Exercise:
Starting at the line with "This screenshot has height=609, width=1024.", copy each line through the last one below exactly as written, without any pictures.

Record set:
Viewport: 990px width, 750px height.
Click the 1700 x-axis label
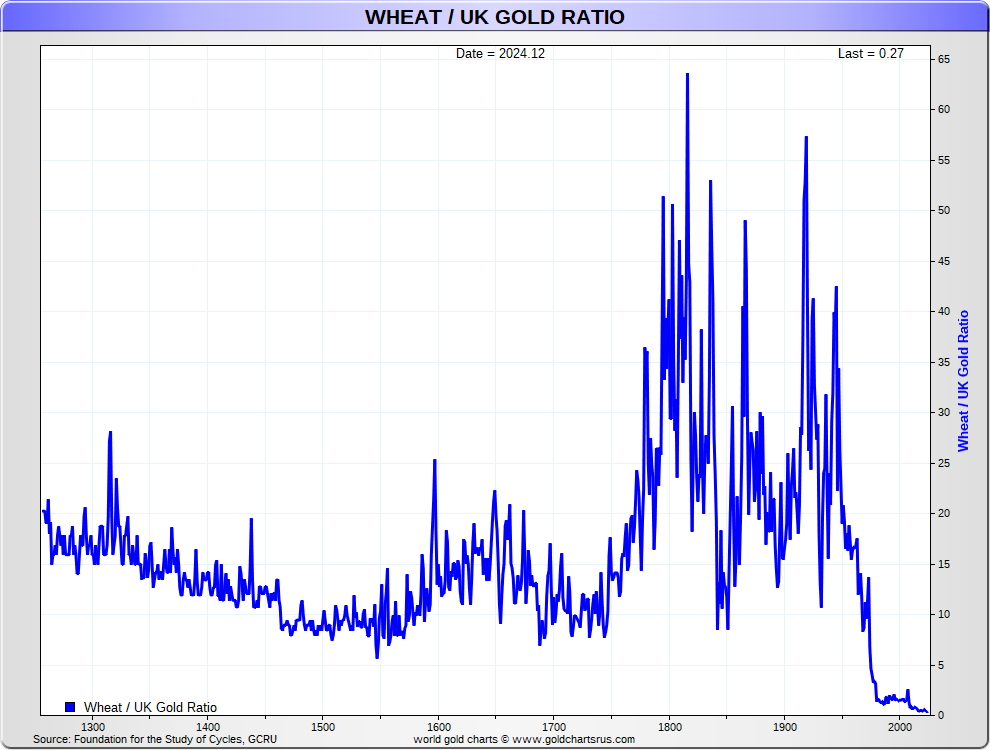554,727
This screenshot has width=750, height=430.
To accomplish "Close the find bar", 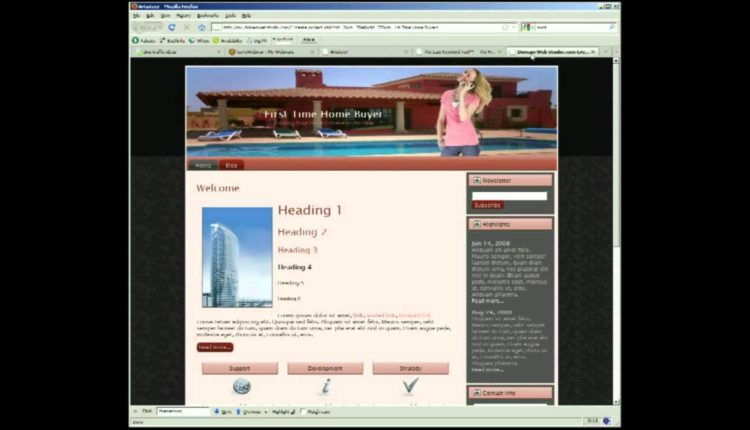I will click(x=136, y=411).
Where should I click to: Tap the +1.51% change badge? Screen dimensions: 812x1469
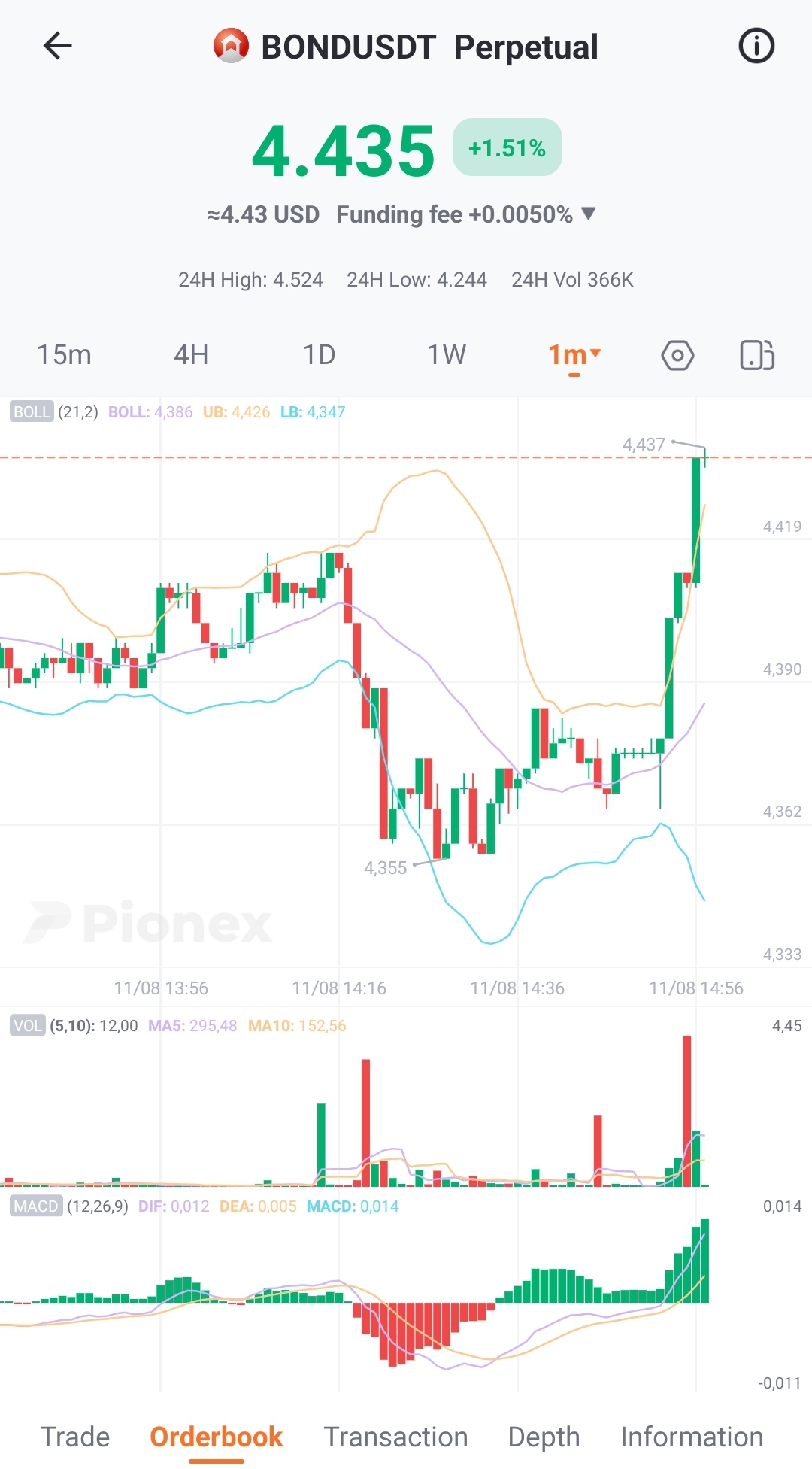[507, 147]
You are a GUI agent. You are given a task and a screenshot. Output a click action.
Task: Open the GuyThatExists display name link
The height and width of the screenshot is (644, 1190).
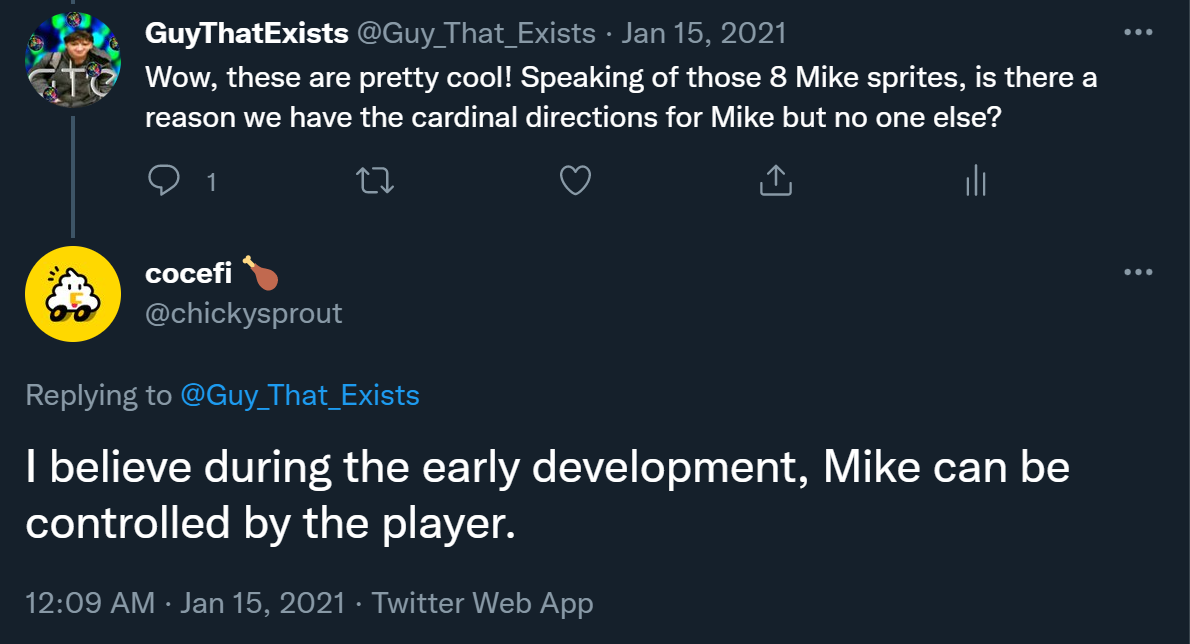coord(246,33)
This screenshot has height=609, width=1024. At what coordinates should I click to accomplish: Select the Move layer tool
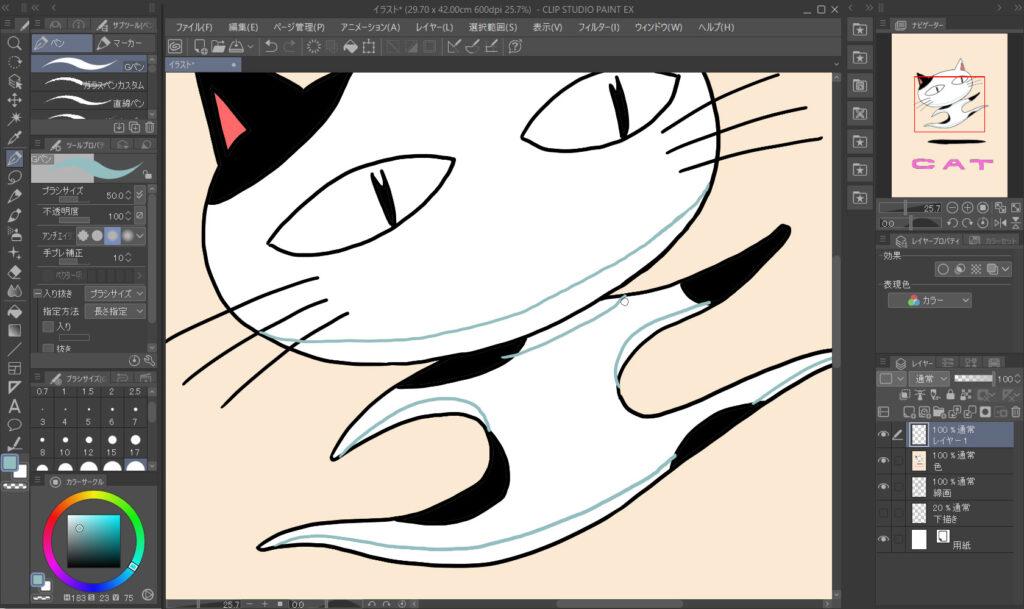(x=14, y=100)
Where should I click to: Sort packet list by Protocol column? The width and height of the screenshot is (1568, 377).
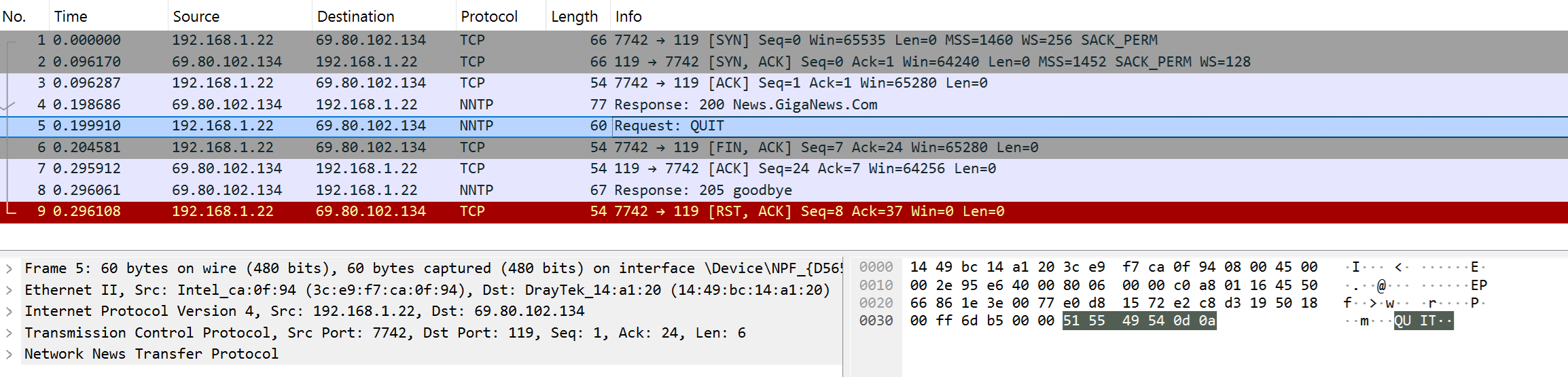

Exercise answer:
This screenshot has height=609, width=1024. At what coordinates should I click to accomplish: Select the Move layer tool
(x=14, y=100)
Where should I click to: Sort packet list by Protocol column? The width and height of the screenshot is (1568, 377).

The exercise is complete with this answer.